Role of reverse-mode Na(+)-Ca2+ exchange in excitation-contraction coupling in the heart.

A mechanism capable of eliciting SR Ca2+ release independent of Ca2+ entry through voltage-gated Ca2+ channels was investigated using whole-cell voltage- and current-clamped guinea pig ventricular myocytes dialyzed with the Ca2+ indicator, Indo-1. Depolarization-induced Na+ influx through TTX-sensitive Na+ channels caused a rapid, transient increase in intracellular Ca2+ concentration ([Ca2+]i). The INa-induced [Ca2+]i transients (a) occur after blocking voltage-sensitive sarcolemmal Ca2+ channels with nisoldipine or D-600, (b) are inhibited by ryanodine, and (c) are dependent upon extracellular Ca2+. These results indicate that the INa-induced [Ca2+]i transients arise from SR Ca2+ release triggered by Ca2+ entering the myocyte, after a transient rise in [Na+]i, via a pathway distinct from sarcolemmal Ca2+ channels. One such pathway for Ca2+ entry into cardiac cells is reverse-mode Na(+)-Ca2+ exchange.

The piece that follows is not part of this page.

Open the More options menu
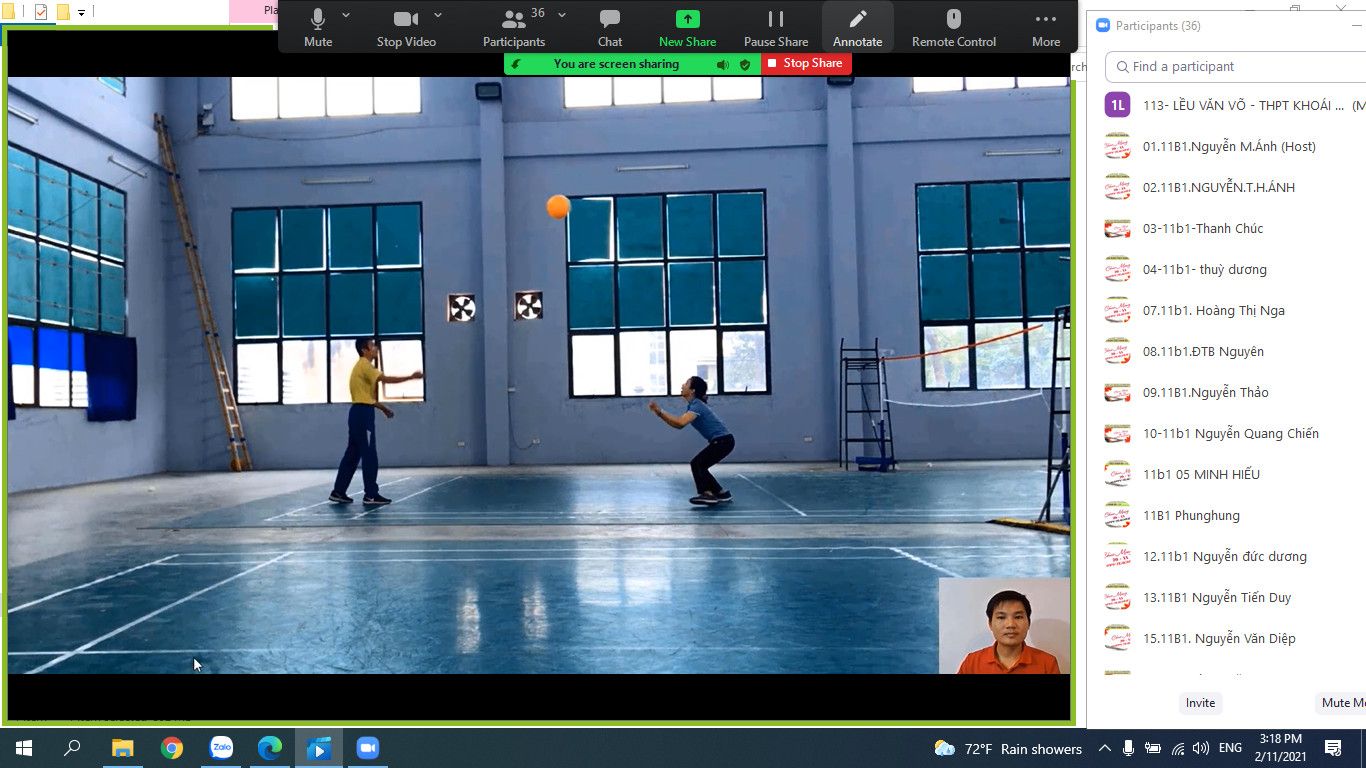This screenshot has width=1366, height=768. (1046, 27)
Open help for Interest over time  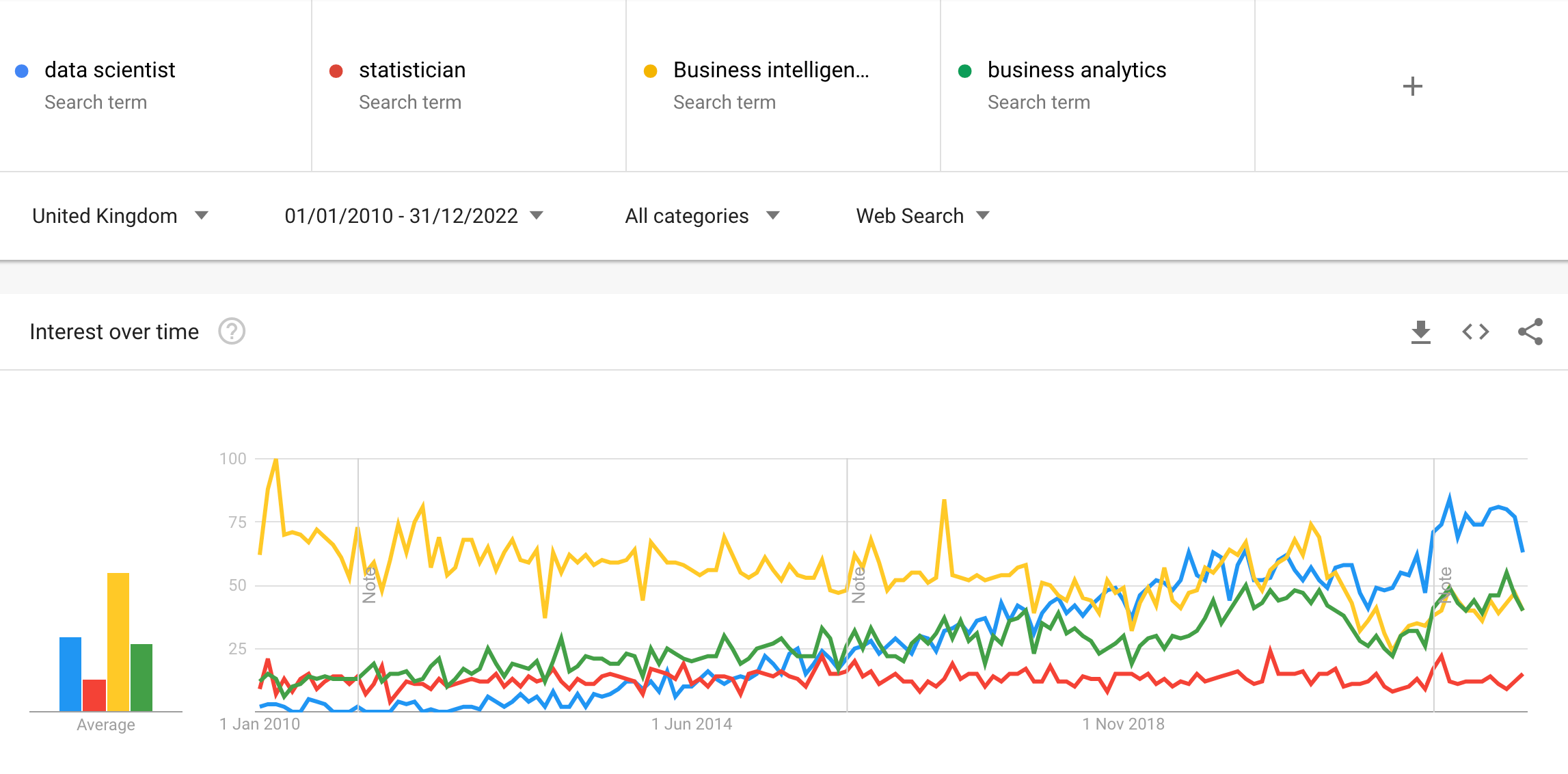232,332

Depolarization-induced Na+ influx failed to elicit Ca2+ transients when extracellular Na+ was replaced with equimolar lithium, which carries current through Na+ channels but does not readily substitute for Na+ on the exchanger. This result provides direct evidence that Ca2+ entry via reverse-mode Na(+)-Ca2+ exchange mediates the INa-induced SR Ca2+ release. Lithium also inhibited nisoldipine-insensitive [Ca2+]i transients elicited by action potentials indicating that INa and Na(+)-Ca2+ exchange may play a role in EC coupling under physiological conditions. Taken together, the results suggest that depolarization-induced Na+ influx through Na+ channels can trigger SR Ca2+ release in cardiac myocytes by activating Ca2+ influx via reverse-mode Na(+)-Ca2+ exchange. The INa-induced release of Ca2+ from SR may partially account for the positive inotropic effects of cardiac glycosides and the negative inotropic effects of antiarrhythmic drugs that block Na+ channels.